Он тихо показывал пальцем в грудь товарищу, а потом на место, куда тот должен был пойти. Гущина он послал левее. Себя направо. А Гарткевича, с его ружьем-пулеметом, положил в центр, у двух больших, сросшихся низом елей.
Медлявский стал на колено у дерева, сокрывшись за ним, положил ложе карабина на толстую ветвь у основания, и аккуратно провернул диск предохранителя. Посмотрев краем глаза он увидел, как Гарткевич аккуратно, без шума разложил сошки своего ружья, и поправив башлык, чтобы не прижиматься щекой к стылому прикладу, повел пулеметным стволом. Гущин, лежавший дальше, тоже стоял на колене, его скорострельный винчестер было не очень удобно перезаражать лежа.
Лошадиный шаг становился слышнее. Медлявский напряженно вглядывался в контраст снега, зелени елей, света идущего сверху, и теней таившихся под деревьями. Вот, мелькнул впереди силуэт - нечто непонятных, нечеловеческих очертаний. Но секунду спустя стало понятно, что это все-таки человек, на лошади, и в меховой шапке столь пышной, что она почти сливала его голову с плечами. За ним ехали еще... Медлявский вложился в карабин, совместил мушку с целиком. Выстрел ударил слева, - Гущин опередил, - и почти сразу послышался характерный двойной 'клац' его быстрого винчестеровского затвора. Человек в огромной шапке, безо всякого звука склонился к шее коня, будто хотел что-то сказать четвероногому товарищу на ухо. И тут заработал 'Мадсен' Гарткевича. Шквал огня пролетел к неприятелю, конь человека в большой шапке заржал, взвился на дыбы, сбрасывая с себя безвольное тело, и рухнул в снег. Следующий за ним всадник отчаянно коротко вскрикнул, хватаясь руками за грудь. Заржала испуганная нежданной болью лошадь. Медлявский поймал на мушку смутную тень всадника, и тоже нажал на спуск. Пробежала куда-то в сторону, мелькнув в просвете деревьев, лошадь, которая тащила за собой застрявшего ногой в стремени человека. Человек волочился за лошадью неживой куклой, лицом вниз, сгребая снег как плугом полами полушубка, и шашкой в ножнах.

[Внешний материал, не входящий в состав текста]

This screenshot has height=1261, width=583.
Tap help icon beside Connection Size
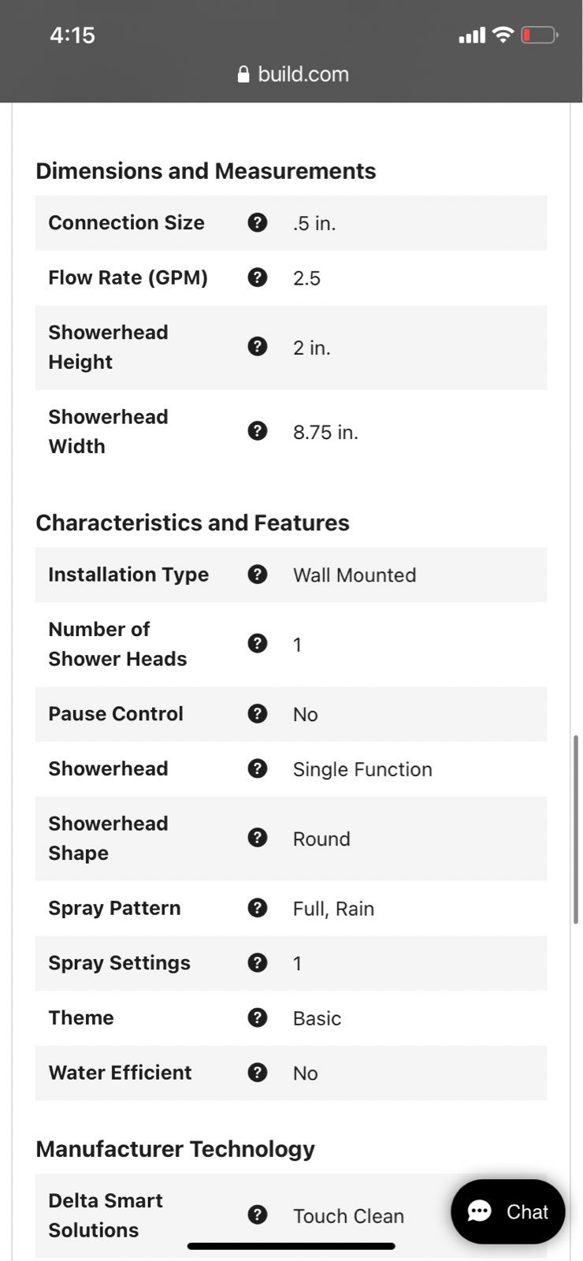click(258, 223)
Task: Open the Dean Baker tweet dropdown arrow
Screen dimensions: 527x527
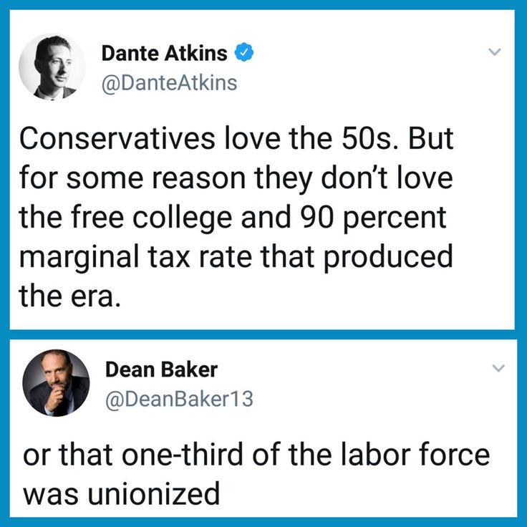Action: pyautogui.click(x=499, y=369)
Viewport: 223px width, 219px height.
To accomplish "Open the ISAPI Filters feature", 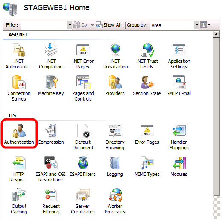I will tap(83, 166).
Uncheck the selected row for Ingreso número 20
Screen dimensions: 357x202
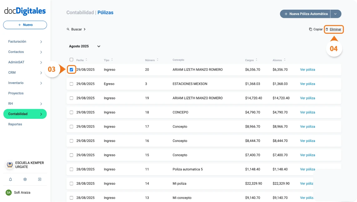(72, 69)
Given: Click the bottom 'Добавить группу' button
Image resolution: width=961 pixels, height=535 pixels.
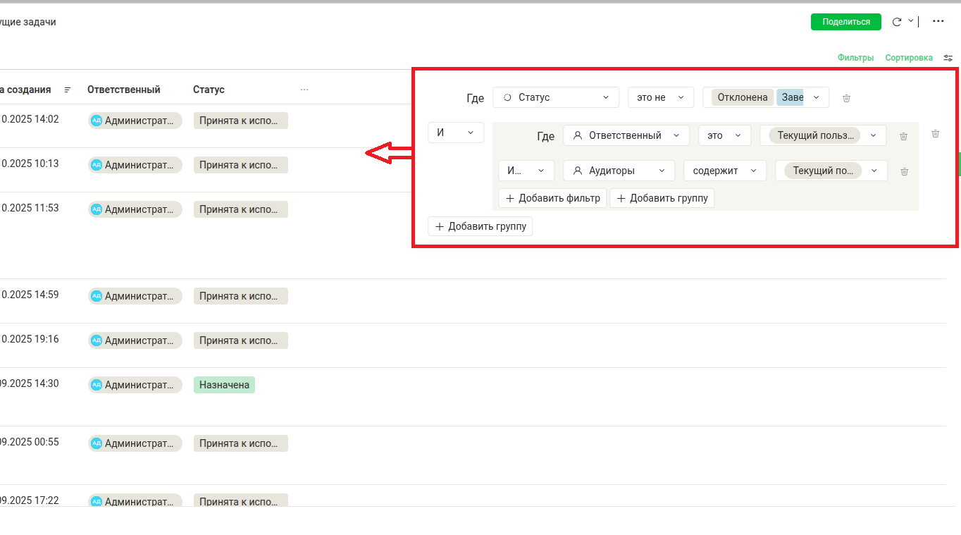Looking at the screenshot, I should 480,226.
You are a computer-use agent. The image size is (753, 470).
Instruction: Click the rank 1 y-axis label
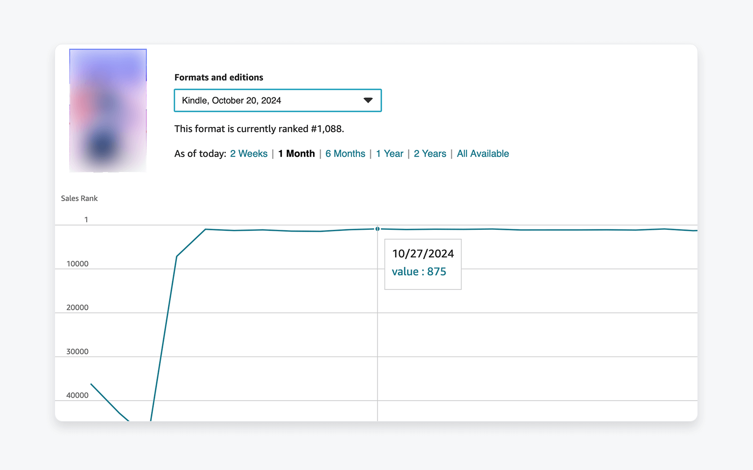pos(86,219)
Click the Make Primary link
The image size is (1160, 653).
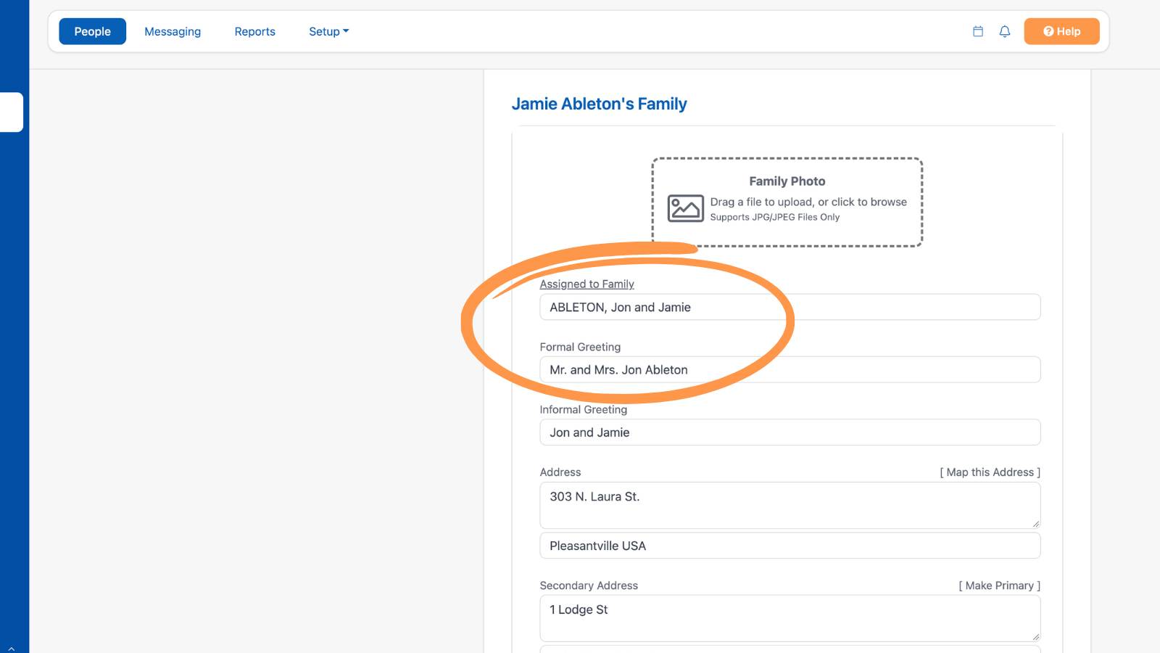point(999,586)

- Амба! - Запоздало-испуганно крикнул кто-то впереди.
Хлопнул выстрел, чужой, - с той стороны. Незамедлительно на звук, лупанул очередью Мадсен Гарткевича. И потом еще одной.

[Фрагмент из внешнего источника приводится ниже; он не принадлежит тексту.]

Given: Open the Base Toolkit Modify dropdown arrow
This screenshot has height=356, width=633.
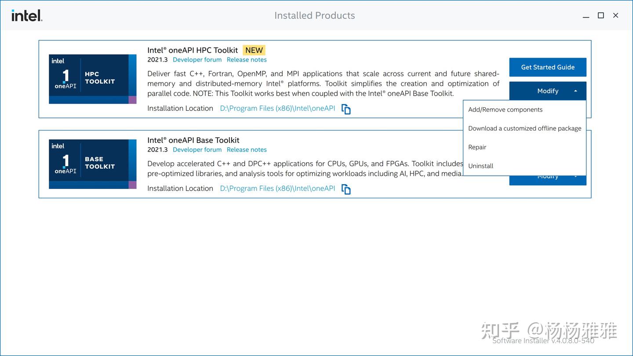Looking at the screenshot, I should click(576, 176).
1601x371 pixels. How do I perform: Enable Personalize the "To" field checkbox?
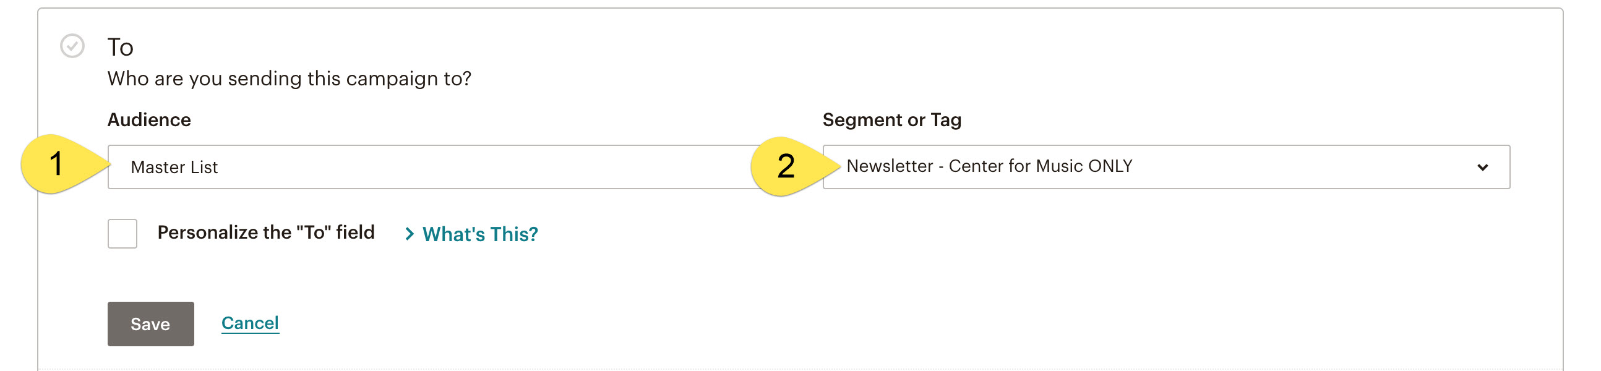click(x=122, y=234)
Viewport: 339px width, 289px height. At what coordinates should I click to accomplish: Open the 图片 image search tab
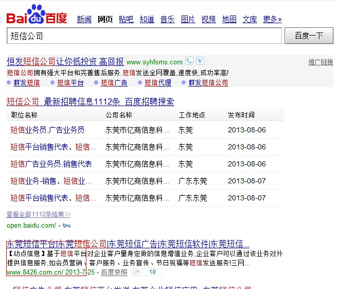pos(188,19)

- Ай!.. - Как-то совсем по-детски, - крикнул некто за еловым занавесом.
- Братва, тикай назад! - Густым басом донеслось с той стороны. - Гнись к седлу, дубина!
Забили глухо по снежному покрову копыта. Судя по перестуку, коня два-три, уносили своих невидимых седоков. Гарткевич проводил их еще одной очередью, - на добрую память.